TASK TO COMPLETE ▸
The lines wanted are those from the one containing "You are a GUI" to the last line of the entries below; output them exactly, leaving out pictures.

EXERCISE DATA ▸
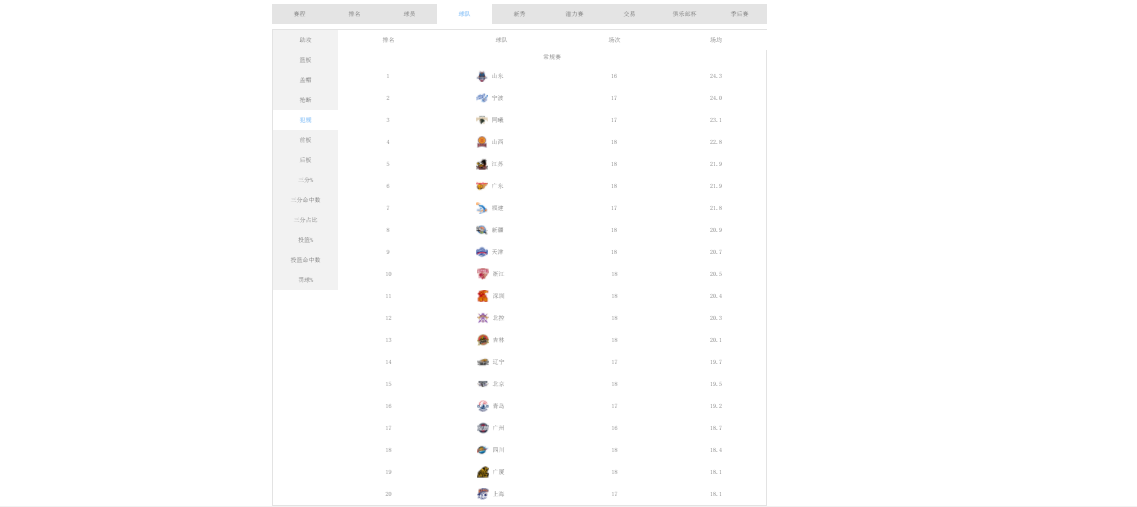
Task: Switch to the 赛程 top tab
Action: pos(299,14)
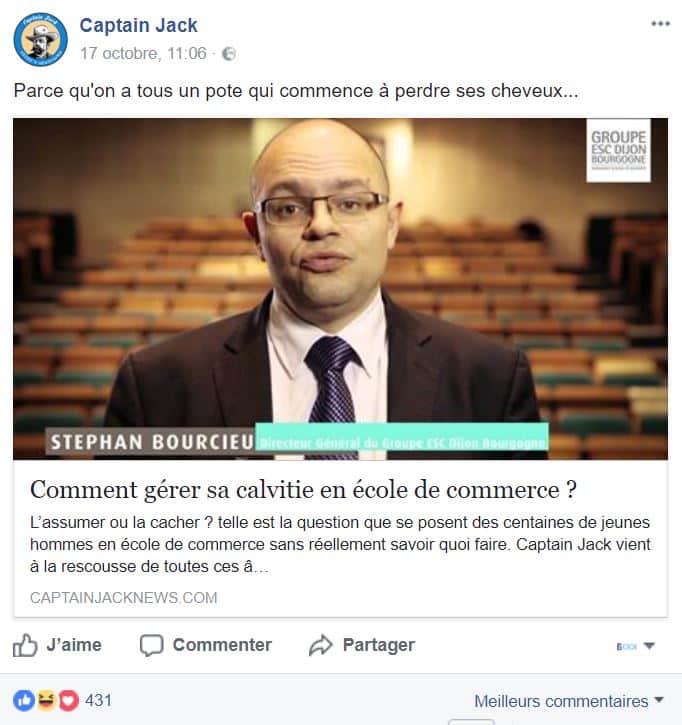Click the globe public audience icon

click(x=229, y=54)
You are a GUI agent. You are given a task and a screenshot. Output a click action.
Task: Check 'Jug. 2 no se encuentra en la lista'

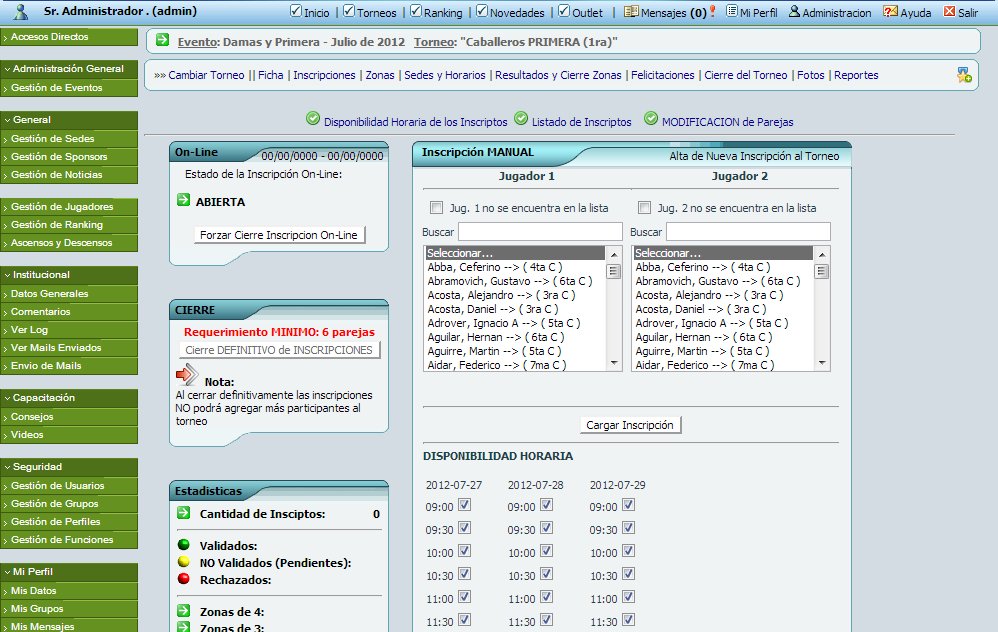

TASK OUTPUT ▸
You are a GUI agent. You are given a task and a screenshot. Output a click action.
Task: Check 'Jug. 2 no se encuentra en la lista'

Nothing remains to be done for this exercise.